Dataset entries

----------------------------------------

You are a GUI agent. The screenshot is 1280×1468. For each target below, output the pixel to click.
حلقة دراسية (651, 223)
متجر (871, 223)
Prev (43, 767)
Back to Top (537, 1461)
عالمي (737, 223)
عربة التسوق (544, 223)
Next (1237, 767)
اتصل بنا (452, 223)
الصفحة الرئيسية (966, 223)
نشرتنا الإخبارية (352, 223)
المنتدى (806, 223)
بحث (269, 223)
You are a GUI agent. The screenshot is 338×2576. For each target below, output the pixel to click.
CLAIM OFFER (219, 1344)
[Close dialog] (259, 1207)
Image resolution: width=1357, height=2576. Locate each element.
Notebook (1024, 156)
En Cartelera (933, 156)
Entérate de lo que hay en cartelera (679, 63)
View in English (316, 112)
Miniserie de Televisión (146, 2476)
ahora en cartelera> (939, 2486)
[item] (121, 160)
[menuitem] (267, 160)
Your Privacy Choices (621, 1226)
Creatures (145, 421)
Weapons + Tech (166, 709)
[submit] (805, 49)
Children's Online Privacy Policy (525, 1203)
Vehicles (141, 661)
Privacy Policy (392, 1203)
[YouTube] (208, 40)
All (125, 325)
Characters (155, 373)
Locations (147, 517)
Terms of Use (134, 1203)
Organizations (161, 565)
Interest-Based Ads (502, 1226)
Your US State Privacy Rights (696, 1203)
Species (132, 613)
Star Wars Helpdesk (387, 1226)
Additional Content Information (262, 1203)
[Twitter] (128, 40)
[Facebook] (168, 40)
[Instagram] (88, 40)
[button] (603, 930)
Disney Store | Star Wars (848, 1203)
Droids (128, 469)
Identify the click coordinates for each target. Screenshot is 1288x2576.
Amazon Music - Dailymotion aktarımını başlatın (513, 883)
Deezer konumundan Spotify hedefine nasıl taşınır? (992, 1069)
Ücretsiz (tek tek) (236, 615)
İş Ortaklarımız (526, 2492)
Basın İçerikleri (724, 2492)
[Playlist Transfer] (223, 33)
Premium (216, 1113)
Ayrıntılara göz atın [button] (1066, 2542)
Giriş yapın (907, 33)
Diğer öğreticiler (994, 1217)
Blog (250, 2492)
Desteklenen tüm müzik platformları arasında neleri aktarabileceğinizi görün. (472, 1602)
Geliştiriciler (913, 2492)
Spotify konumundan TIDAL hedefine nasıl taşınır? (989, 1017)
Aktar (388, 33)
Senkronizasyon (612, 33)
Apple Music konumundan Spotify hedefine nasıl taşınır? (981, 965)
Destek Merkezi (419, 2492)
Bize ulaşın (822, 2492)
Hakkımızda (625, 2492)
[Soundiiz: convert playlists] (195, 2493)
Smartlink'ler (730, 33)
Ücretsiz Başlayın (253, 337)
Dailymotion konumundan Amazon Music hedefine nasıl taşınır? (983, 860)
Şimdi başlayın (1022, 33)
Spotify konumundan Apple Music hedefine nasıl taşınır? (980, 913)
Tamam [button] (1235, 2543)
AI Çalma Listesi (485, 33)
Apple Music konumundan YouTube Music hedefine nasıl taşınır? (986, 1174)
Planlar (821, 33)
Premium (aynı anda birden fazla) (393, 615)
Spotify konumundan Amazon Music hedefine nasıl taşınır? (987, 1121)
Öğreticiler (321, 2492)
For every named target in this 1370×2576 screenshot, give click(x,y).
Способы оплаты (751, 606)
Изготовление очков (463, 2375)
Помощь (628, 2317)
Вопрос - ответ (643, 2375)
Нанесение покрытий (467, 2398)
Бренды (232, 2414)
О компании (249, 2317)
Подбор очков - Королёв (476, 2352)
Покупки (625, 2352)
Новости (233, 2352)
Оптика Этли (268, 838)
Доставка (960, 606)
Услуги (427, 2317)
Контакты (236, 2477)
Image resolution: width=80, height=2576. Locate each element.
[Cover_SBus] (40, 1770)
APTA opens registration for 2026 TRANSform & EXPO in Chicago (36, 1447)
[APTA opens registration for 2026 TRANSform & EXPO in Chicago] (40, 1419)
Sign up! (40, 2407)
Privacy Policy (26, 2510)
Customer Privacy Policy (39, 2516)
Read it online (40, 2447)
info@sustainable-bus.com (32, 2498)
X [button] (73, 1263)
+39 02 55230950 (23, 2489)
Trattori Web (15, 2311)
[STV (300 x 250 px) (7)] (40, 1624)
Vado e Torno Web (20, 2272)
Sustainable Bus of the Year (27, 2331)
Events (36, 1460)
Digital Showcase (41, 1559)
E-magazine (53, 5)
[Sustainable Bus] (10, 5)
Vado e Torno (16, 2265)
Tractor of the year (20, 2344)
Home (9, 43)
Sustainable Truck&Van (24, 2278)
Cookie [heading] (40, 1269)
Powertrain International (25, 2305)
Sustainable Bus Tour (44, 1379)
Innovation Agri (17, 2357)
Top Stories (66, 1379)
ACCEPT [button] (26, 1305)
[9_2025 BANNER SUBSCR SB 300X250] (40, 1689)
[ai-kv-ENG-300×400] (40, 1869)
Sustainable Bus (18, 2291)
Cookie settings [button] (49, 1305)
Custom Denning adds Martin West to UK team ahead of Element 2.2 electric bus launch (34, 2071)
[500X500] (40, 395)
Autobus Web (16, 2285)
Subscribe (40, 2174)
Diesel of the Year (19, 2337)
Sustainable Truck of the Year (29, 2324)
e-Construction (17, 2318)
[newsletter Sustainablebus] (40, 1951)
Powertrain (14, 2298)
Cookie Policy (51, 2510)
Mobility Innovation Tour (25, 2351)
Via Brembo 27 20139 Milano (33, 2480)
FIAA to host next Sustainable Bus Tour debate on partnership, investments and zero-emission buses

----------------------------------------

• _Your assignment_
Using the entries above, repeat only the lines from the one containing "Tractor of the year (20, 2344)" through the one containing "ACCEPT [button] (26, 1305)", end lines included.

• _Reply_
Tractor of the year (20, 2344)
Home (9, 43)
Sustainable Truck&Van (24, 2278)
Cookie [heading] (40, 1269)
Powertrain International (25, 2305)
Sustainable Bus Tour (44, 1379)
Innovation Agri (17, 2357)
Top Stories (66, 1379)
ACCEPT [button] (26, 1305)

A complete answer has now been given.